Nouvelle Vague – Laurent Therese – 8/10/2016

Jazz before Jazz

“It could only be intriguing. Or worse: anecdotal. And it’s just the opposite, Jazz Before Jazz proves to be unavoidable.

Albert Laroux – Jazz News – Mars 2016

“Mario Stantchev is also a traveler, from Sofia to France, happily moving from classical piano to jazz, teacher, musician, he knows how to transmit, integrate and arrange. Lionel Martin presents the same musical and pedagogical qualities. Their proposal is a sort of uchronie, the hypothesis of a Louis Moreau Gottschalk as first jazz pianist. The arrangements of his plays, romanticism aside, showcase their creole identities (Southern States, Latin America, Caribbean Islands), but with the ear of those who listened to Coltrane, Monk or Coleman. Neolithic paintings, but with the bomb. This is what makes this music timeless and engaging. It is just as authentic, since it is just as mixed as the matrix. “

Citizen Jazz – Matthieu Jouan – 27/03/2016

“Mario Stantchev and Lionel Martin seem to play this music like others would enjoy a classified growth. We feel through their ample and dense interpretation – you will not find in the record any piece of bravery, and when either speaks, there is never talk of chatter – Have slowly settled, they taste flavors and perfumes, they explore it lovingly.
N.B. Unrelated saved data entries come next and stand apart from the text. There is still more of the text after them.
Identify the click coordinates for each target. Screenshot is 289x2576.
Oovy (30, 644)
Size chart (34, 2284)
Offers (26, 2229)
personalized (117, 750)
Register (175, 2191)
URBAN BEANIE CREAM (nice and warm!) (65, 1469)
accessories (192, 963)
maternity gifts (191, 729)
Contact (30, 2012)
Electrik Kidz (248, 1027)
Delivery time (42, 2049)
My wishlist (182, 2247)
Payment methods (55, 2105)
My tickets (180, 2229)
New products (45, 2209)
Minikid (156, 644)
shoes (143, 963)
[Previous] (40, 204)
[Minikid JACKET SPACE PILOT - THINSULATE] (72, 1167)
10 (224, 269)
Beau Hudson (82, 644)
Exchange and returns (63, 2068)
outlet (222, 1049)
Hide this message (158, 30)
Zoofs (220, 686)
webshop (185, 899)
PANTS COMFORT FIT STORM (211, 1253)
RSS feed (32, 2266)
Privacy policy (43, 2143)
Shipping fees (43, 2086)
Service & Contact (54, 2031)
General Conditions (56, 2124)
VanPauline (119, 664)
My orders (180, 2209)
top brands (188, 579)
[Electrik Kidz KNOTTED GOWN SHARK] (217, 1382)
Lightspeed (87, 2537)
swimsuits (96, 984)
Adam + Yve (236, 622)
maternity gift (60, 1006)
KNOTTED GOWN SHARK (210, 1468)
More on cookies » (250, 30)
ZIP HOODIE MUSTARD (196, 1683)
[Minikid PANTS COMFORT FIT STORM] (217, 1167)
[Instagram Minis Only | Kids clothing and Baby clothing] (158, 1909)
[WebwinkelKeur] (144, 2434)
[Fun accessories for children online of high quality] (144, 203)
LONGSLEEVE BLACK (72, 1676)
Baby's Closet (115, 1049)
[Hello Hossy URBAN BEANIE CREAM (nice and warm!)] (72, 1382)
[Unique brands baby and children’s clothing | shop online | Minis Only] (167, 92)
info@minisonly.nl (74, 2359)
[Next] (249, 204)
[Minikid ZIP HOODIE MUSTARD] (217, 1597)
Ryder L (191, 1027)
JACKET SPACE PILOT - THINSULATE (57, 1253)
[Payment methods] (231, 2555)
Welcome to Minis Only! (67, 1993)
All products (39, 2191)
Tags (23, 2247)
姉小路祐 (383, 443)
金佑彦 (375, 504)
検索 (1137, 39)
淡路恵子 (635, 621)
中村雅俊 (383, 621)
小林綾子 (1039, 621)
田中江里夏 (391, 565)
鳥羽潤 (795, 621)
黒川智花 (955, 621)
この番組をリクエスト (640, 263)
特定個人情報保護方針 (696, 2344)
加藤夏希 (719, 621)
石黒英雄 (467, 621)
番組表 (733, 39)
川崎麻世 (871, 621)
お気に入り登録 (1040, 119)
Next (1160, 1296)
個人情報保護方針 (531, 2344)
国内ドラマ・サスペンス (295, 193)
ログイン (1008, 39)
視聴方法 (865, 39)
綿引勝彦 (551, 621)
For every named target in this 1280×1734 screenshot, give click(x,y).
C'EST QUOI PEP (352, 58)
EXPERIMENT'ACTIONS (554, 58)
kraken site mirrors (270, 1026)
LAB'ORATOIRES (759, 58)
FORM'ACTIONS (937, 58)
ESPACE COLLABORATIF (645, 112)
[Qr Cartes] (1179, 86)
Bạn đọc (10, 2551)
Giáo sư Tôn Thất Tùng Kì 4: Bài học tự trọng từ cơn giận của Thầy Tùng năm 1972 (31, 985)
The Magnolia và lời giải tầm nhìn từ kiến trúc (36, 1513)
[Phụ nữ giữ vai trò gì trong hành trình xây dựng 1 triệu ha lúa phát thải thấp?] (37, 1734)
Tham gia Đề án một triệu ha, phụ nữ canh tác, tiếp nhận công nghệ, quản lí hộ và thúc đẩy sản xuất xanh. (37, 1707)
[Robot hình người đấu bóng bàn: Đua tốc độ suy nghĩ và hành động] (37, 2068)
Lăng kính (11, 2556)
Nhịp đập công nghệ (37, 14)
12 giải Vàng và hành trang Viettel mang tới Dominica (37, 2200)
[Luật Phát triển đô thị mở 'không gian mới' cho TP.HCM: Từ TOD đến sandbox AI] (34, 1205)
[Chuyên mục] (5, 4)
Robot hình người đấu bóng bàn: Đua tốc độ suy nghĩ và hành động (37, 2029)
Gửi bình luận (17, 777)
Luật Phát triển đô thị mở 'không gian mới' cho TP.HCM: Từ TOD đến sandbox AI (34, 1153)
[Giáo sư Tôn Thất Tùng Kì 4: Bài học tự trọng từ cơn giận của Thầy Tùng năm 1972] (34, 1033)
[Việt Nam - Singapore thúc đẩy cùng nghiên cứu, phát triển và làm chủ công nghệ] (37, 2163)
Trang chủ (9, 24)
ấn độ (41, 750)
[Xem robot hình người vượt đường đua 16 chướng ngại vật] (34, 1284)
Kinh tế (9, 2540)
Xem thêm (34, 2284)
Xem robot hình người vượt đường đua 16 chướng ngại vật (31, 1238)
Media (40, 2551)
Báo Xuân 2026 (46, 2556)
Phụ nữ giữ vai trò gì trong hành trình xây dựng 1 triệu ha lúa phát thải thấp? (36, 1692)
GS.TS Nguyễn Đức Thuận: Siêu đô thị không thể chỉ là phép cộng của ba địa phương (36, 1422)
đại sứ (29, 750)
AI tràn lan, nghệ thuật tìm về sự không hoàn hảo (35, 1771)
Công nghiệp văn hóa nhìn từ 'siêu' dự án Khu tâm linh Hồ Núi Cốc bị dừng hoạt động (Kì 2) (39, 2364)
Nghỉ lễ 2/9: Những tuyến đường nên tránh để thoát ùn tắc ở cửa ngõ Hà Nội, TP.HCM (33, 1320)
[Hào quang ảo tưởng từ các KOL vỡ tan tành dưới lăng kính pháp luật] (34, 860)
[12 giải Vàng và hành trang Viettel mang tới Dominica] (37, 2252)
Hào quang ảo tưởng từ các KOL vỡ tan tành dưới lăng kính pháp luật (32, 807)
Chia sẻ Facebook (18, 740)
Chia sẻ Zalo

They know how to seize a composition to reshape it with their vocabulary and grammar of exposed themes and moments of improvisation. “

Musiques Buissonières – Denis Desassis – 22/02/2016

“To the question of the added value of Mario Stantchev’s and Lionel Martin’s record, the answer is simple: Gottschalk’s music moves away from colonial archaism to clothe itself with tinsels today Appears incongruous. Like a soul supplement.”

Djam – Philippe Lesage – 09/02/2016

“The result is striking originality and freshness, sparing for the most jaded listener many cheerful surprises, drawing the contours of a musical continent that had been unjustly neglected. “

 Classica – Jean-Pierre Jackson – Mars 2016

“This rereading of Gottschalk’s work strikes hard and is right. These twelve compositions are strikingly modern, at the crossroads of this great passer-by of emotions. We are witnessing the timeless effervescence of a music that was not yet jazz, which was already “jazz before jazz” as the title of this precious album perfectly indicates. “

Florent Mazzoleni

uKanDanZ – Yetchalal

“Damien Cluzel is a pioneer. Atypical guitarist, this Lyonnais who studied a bit of carnatic music in Amsterdam is one of the first Westerners to listen to this urban groove, often coppered, labeled ethio-jazz, before going to 1999 in Addis Ababa. Yetchallal stems from his encounter in the early 2000s in the Ethiopian capital with Asnakè Guèbrèyès, a well-known singer and drummer from the place. An album recorded in Lyon with three local musicians, Lionel Martin (tenor sax), Fred Escoffier (keyboards), Guilhem Meier (drums).

The quintet uKanDanZ succeeds a resolutely modern and typical sound that bewitches the first song rearranged by Cluzel, Addis Abèba bete of the star Alèmayèhu Eshèté, a over-vitamin resumption as the electrified voice of Asnakè Guèbrèyès.

The strong and dancing way is confirmed with another adaptation, Bèlomi bènna, a composition of the other star of Abyssinia, Mahmoud Ahmed. The piece Wub nat, composed by Guèbrèyes and Cluzel, puts the nail, or rather an ethio-jazz corner between rock and funk.

Mèdinana zèlèssègna, traditional title remarkably rearranged by Damien Cluzel, takes us into a hypnotic trance where the slow and vigorous vocal ascent of Asnakè is sublimated by a heavy guitar, finely curled by a final tenor sax.

Barely time to blow Aykèdashem emerged, a kind of ethio-hardcore-fusion with vocal rhythms to the Gesséssé Tlahoune, another great swinging Addis, followed by Sènaderé, arranged by Guilhem Meier, which sounds like a piece Of Sonic Youth who would have biberonized in a stroke the ethio-jazz.

It is simply powerful. So Cluzel’s new interlude, DatsunSèfer, allows us to digest before being carried away in a cover full of the exceptional Mela Mela, the flag of the Ethiopian groove, in the end breathtaking here.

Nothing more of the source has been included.